Wandering through the big “all inclusive” resorts of Freeport, a fake, sugar cane mill structure rises as the main image and bar at the swimming pool. My sugar baby brain reacted. For the tourist, any relationship between sugar and slavery is replaced with the romance of the simple stone structure rendered in stucco and paint. Eight years ago, I traveled and enjoyed the ruins of Florida sugar mills without a thought beyond the stones. Beauty celebration moves forward by dissociation from deep memories of the past.
I keep trying to finished Rebecca West’s “Black Lamb and Grey Falcon” – a 1150 page tour of the Balkans in the 1930s. Association, not dissociation, is heart of every page. No valley or building or bridge is not connected to some previous memory or thought. Emotional memory or empathy with the past enriches the present with its sadness and joy. A working knowledge of the past 400 years of Balkan, European and Turkish history is required to follow the connection. Now 80 years later, her descriptions and connections are woven such that the Balkan wars of the late 20th century and rise of Islam link perfectly with her story. Remembering is better than forgetting.
In the world of public art, architecture and historic places, so much information is available at the actual sites.
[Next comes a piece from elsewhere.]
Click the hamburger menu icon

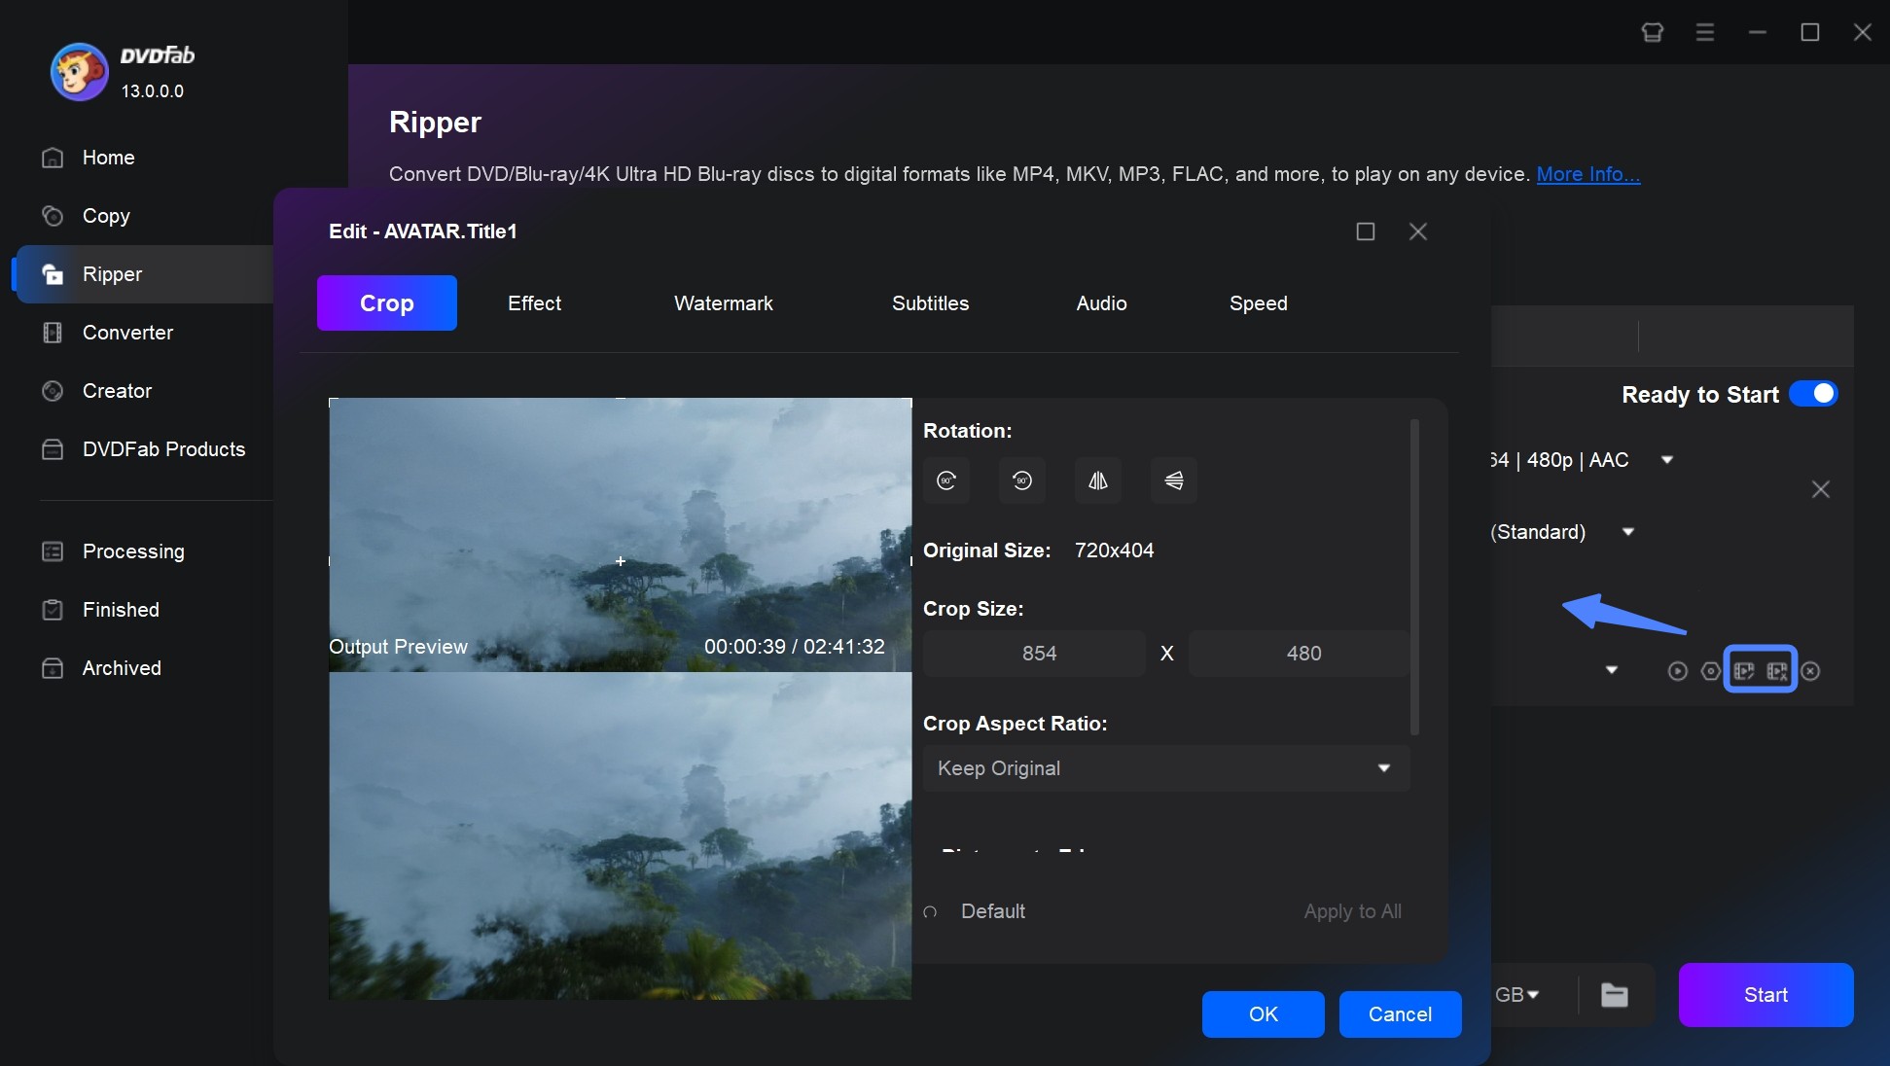tap(1706, 31)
But the information avoids the associations that enriches the experience. Only specific facts, not the connections for other events. The local politicians and tourist bureau have no need to add the tangents of thought to a walking trail or brochure description. In our political system, only the artist has a chance to introduce the tangents and emotional connections in public space.
Like Walker, I ask all public artists to use the work itself and your public statements to force the tangents to the surface. Keep the mind and heart alive in the public realm.
In the 18th century (1737 as per a plaque at the main entrance), at Betty’s Hope Barbados, twin windmills were used to crush sugar cane. Initially, the windmills had three vertical rollers to crush the cane fed by two men and it could crush and extract only 60% of cane juice even after two rounds of crushing. This process underwent improvements with three horizontally placed rollers which increased the efficiency of extraction by another 20%. Each wind driven mill extracted cane juice from cane produced from 2 acres (0.81 ha) of land and carted to the mill. The extracted juice was collected in an underground collection chamber from where it was conveyed through a pipe to the boiling house. The bagasse was dried and used as fuel in the boiler and distilling process. The weekly production was generally about 5,500 gallons of cane juice from 200 tons of cane.